Botswana’s labor movement cuts its teeth on church piety

Just as the growth of Methodist piety in the 19th and early 20th centuries led to trade union activism in Britain, the southern African country of Botswana is seeing strong church-based involvement in its burgeoning labor movement, writes Pnina Werbner in Anthropology Today (Feb.). She writes, “In Botswana, unlike in some neighboring countries including South Africa, no contradiction is perceived between workers’ left-wing socialist leanings and their Christian faith.

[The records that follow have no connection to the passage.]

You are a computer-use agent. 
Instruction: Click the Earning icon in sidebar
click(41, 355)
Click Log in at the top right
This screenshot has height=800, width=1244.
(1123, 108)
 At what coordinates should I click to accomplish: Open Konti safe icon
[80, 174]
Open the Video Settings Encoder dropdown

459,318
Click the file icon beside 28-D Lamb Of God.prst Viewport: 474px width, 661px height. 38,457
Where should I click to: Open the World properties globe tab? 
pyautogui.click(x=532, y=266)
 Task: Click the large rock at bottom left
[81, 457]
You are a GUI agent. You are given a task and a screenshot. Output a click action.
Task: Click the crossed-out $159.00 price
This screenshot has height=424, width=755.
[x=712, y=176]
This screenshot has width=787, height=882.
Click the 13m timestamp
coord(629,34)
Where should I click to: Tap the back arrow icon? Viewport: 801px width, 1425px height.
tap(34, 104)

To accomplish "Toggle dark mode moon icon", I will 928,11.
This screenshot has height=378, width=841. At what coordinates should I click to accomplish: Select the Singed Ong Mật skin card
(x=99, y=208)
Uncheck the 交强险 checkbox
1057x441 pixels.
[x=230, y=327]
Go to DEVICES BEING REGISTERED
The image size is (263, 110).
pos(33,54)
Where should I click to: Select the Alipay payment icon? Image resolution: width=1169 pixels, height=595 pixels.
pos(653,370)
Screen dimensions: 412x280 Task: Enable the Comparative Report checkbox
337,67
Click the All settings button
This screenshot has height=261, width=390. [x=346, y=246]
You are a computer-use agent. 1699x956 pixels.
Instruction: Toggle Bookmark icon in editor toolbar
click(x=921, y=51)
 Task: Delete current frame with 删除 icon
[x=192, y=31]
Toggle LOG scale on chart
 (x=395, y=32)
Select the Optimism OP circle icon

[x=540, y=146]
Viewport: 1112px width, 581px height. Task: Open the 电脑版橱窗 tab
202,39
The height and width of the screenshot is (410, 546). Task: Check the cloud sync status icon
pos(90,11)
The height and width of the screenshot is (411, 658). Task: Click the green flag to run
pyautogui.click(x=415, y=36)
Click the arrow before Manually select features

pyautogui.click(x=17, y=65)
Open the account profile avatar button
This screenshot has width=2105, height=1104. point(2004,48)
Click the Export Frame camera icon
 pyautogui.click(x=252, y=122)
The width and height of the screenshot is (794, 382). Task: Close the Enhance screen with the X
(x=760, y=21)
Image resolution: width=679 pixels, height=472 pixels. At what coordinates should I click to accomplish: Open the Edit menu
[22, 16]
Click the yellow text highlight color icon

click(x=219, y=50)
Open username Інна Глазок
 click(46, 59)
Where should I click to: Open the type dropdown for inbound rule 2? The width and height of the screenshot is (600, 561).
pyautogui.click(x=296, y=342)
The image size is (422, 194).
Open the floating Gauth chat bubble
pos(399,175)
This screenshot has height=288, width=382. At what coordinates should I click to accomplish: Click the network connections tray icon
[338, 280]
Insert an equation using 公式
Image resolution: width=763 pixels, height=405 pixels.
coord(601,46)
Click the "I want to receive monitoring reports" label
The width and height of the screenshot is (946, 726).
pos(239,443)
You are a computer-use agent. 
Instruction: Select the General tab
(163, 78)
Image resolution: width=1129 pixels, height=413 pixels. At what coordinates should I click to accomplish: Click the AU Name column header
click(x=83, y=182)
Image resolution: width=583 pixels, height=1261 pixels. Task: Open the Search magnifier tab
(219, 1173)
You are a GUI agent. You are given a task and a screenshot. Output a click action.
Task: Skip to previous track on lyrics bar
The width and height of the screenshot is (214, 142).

Workers’ identities are equally intertwined in their affiliation to both their church and the labor movement in Botswana.” Unlike England, where Methodist unionists were pitted against “Tory” Anglicans, trade union involvement in Botswana is found among a wide range of churches, including the established Catholic, Anglican, and Congregationalist churches, as well as the evangelicals and Pentecostals. Nor has Botswana been influenced greatly by liberation theology, she adds. A distinctive feature of the Botswana labor movement is the deployment of “political prayer.” Examples of this engagement are public prayer meetings surrounding protest marches and strikes. Such actions are joined by pragmatic negotiations over wages and rights. “Many union leaders stressed that they had cut their teeth in church preaching and organization,” Werbner writes.